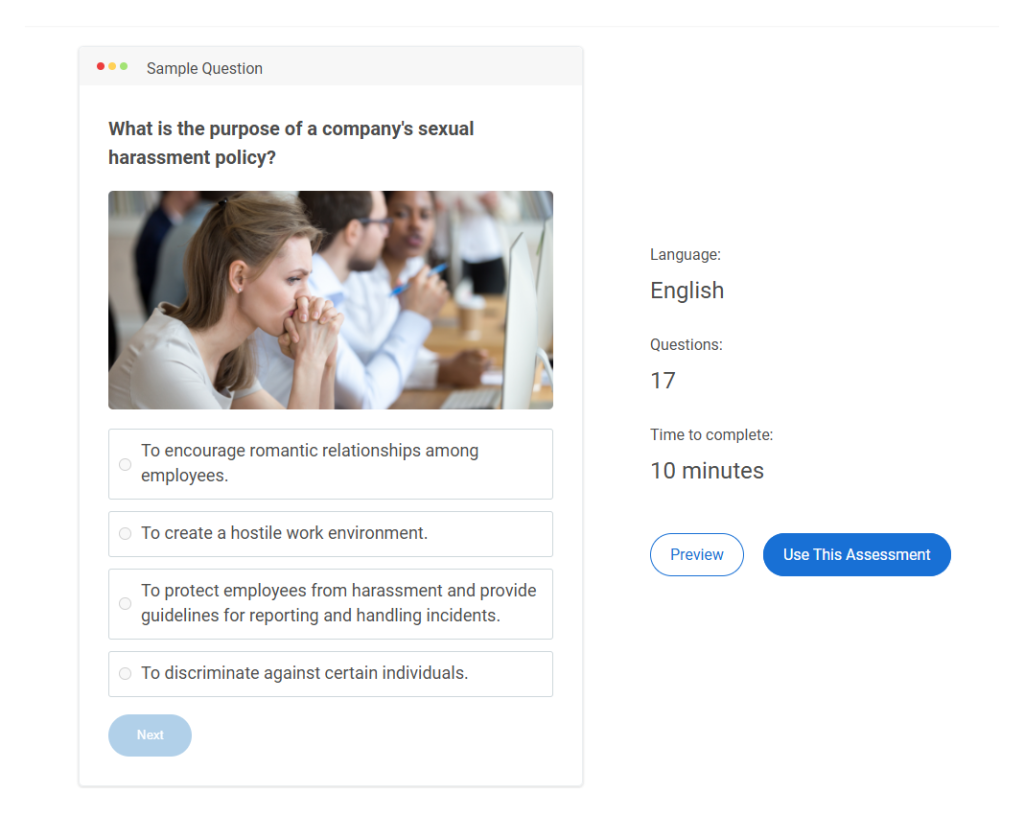
Task: Select 'To discriminate against certain individuals' radio button
Action: [x=125, y=674]
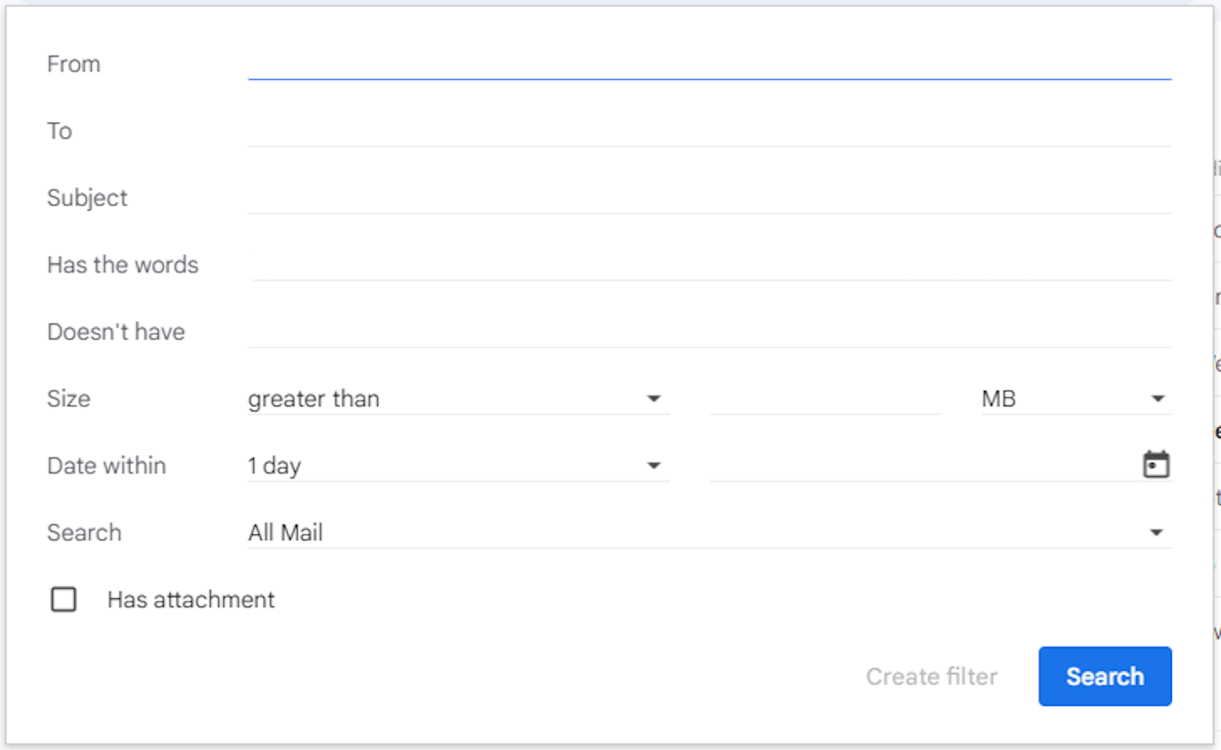
Task: Click the size unit dropdown arrow
Action: coord(1159,398)
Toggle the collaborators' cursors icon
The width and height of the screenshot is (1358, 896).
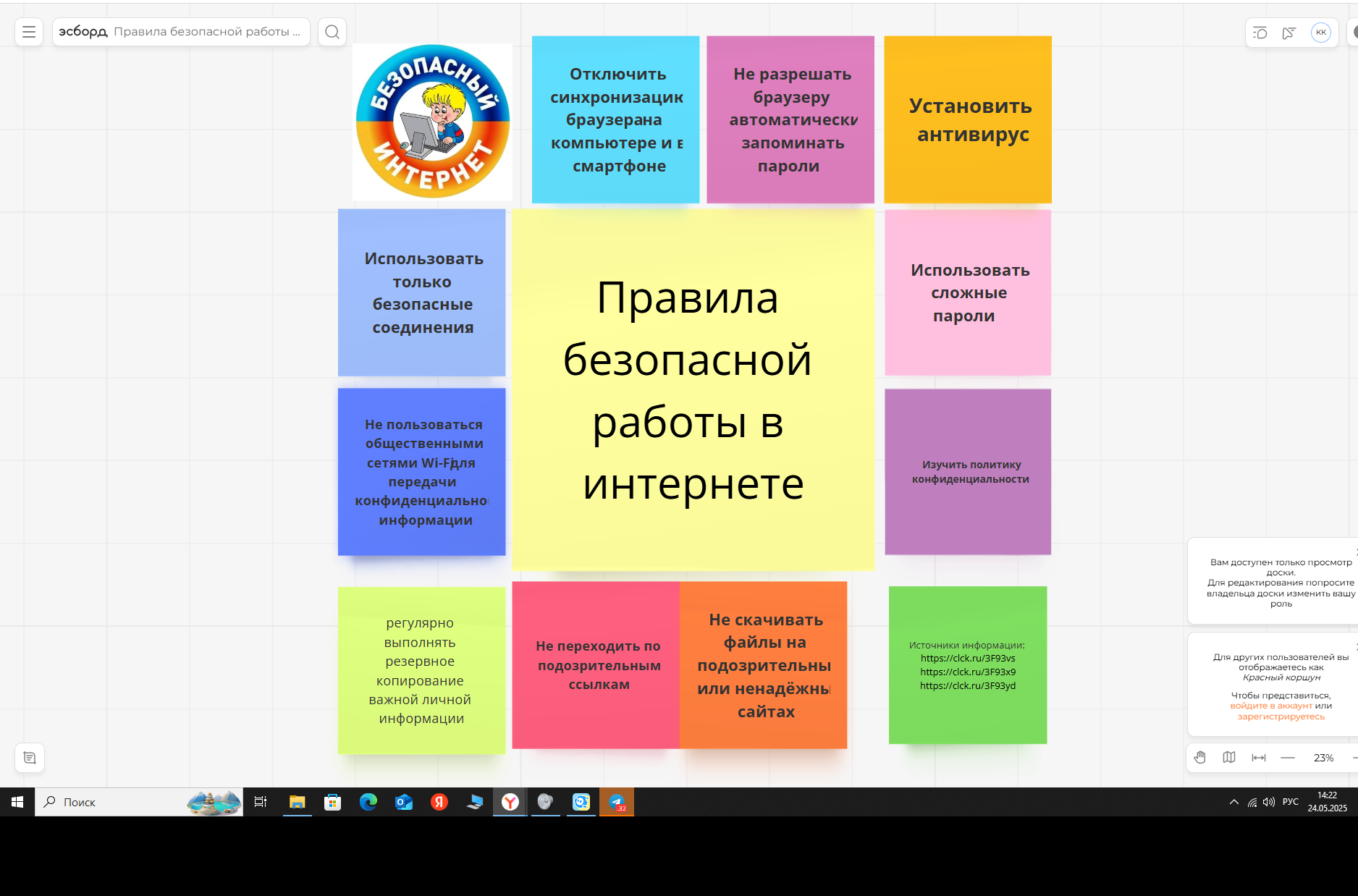tap(1289, 33)
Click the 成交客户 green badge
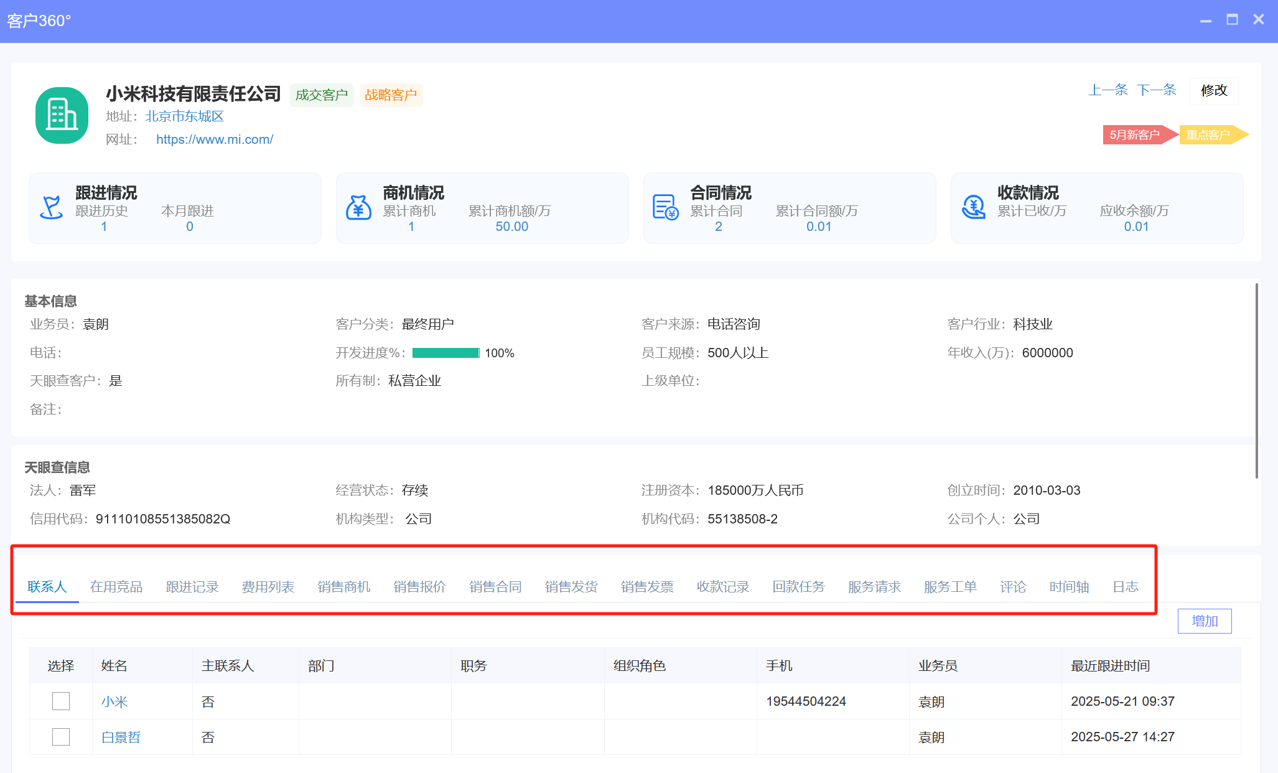The height and width of the screenshot is (773, 1278). (322, 95)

********************

SHORT EXERCISE> Rewrite the listing above as a numbered list with one line per item and no blank lines. Leave the pictures out.

RESPONSE TO THE EXERCISE>
1. Task: Select 'To discriminate against certain individuals' radio button
2. Action: [x=125, y=674]
3. Task: Click the size unit dropdown arrow
4. Action: coord(1159,398)
5. Toggle the collaborators' cursors icon
6. The width and height of the screenshot is (1358, 896).
7. tap(1289, 33)
8. Click the 成交客户 green badge
9. The height and width of the screenshot is (773, 1278). (322, 95)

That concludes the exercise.